Mexico elects projected winner Claudia Sheinbaum as first female president

Claudia Sheinbaum has made history as the first woman elected president of Mexico, according to projections from the nation’s official quick count.

Sheinbaum obtained between 58.3% and 60.7% of the vote, according to a statistical sample used to conduct the quick count. It was announced early Monday morning by Guadalupe Taddei Zavala of Mexico’s National Electoral Institute. Taddei Zavala said the tally is 95% reliable.

Sheinbaum addressed supporters saying, “For the first time in 200 years of our republic, I will become the first woman president…but as I’ve said in other occasions, I did not get here alone,” she said.

Sheinbaum said would work to build a “diverse and democratic” Mexico.

The former mayor of Mexico City will serve one six-year term starting on Oct. 1.

Sheinbaum, 61, is a physicist and climate scientist and will be Mexico’s first president of Jewish heritage.

Sheinbaum, a member of the governing Morena party, will have an important role in resolving issues that are a priority to the U.S. such as immigration and foreign affairs, as well as determining the future of the trade deal that has made Mexico the United States’ largest trade partner.

Mexico’s National Electoral Institute projected a voter turnout of about 60%, according to the quick count, said Taddei Zavala.

Sheinbaum is largely expected to follow in the footsteps of her mentor, outgoing President Andrés Manuel López Obrador. The leftist Morena party López Obrador founded has come to dominate Mexican politics since 2018, when he was elected by a landslide.

Sheinbaum has promised to keep in place welfare policies and social programs that have helped Morena retain a solid approval rating from voters.

When it comes to combating the country’s high levels of violence, Sheinbaum has said she plans on continuing her predecessor’s “hugs, not bullets” policy of not directly taking on criminal organizations that have gained control over large parts of Mexico as they fight for territory to traffic drugs into the U.S., make money from migrant smuggling and extort residents to fuel their illicit enterprise.
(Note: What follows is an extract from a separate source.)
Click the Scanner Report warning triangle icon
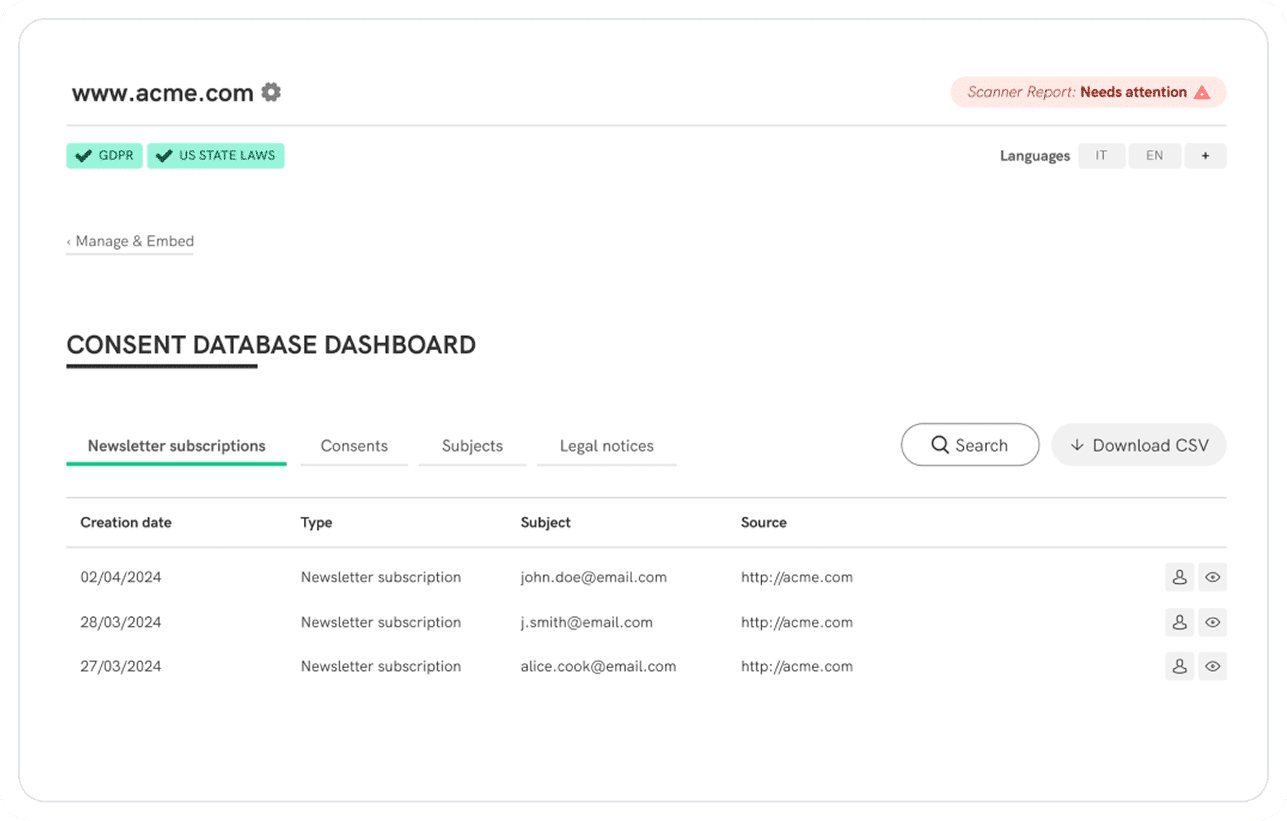 click(x=1202, y=92)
López Obrador’s policy has not significantly helped reduce killings over the past six years, as Mexican government data shows that at least 102,400 homicides have been reported in that period. But the data also shows that the strategy of López Obrador’s predecessors — pursuing drug lords in an all-out war — did not improve safety either.

In a slight departure from López Obrador’s stances, Sheinbaim has called throughout her presidential campaign for a greater use of renewable energy.
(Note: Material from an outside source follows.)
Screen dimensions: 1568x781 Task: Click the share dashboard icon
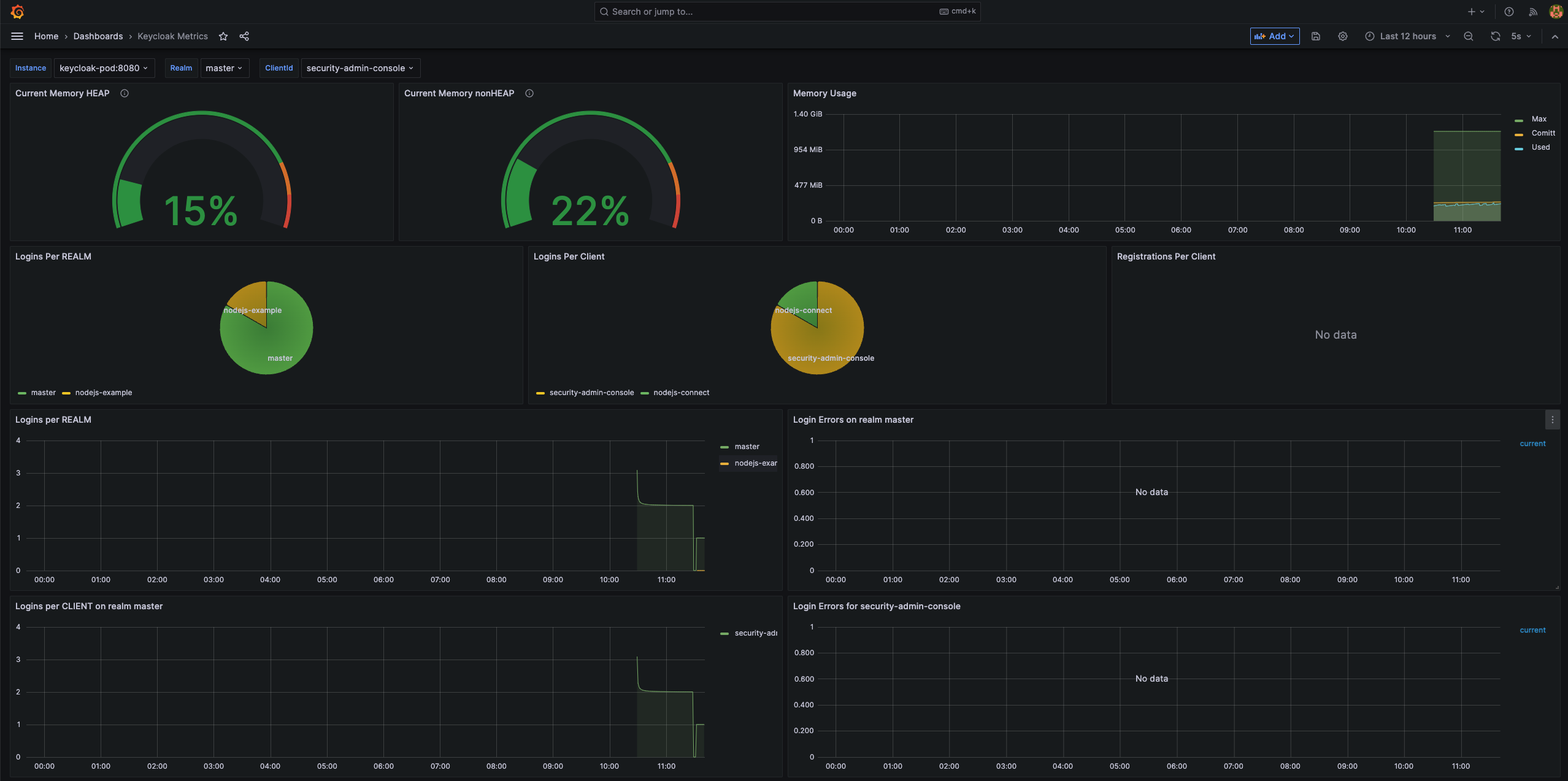244,37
From environmental chief to mayor — to highest office

Sheinbaum’s political career began in 2000, when she became Mexico City’s environment chief under then-Mayor López Obrador. She then served as López Obrador’s chief spokesperson during his failed 2006 presidential bid. In 2015, she was elected to run Mexico City’s largest borough, Tlalpan. And three years later, Sheinbaum made history as Mexico City’s first first female mayor.
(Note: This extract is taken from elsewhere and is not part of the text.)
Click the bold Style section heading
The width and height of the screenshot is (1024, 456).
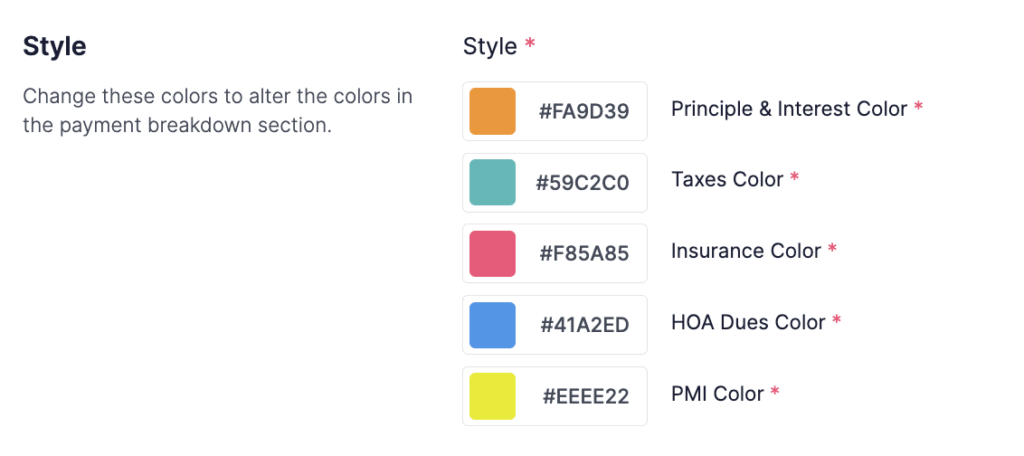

She’s the daughter of a chemical engineer father and a cell biologist mother and has credited them with her love of science and politics. Sheinbaum studied physics and has a Ph.D. in environmental engineering. As a member of the United Nations’ Intergovernmental Panel on Climate Change, Sheinbaum is among the scientists who shared a 2007 Nobel Peace Prize for their report.

Growing up in Mexico City, Sheinbaum took ballet and guitar lessons as a child. At 15, she volunteered to help groups of mothers searching for their missing children, a long-standing issue in Mexico.

In the 1980s, Sheinbaum became active in student movements and joined protests against state intervention in education policies. She earned her doctorate in energy engineering from the National Autonomous University of Mexico in 1995. After that, she pursued a career as an academic.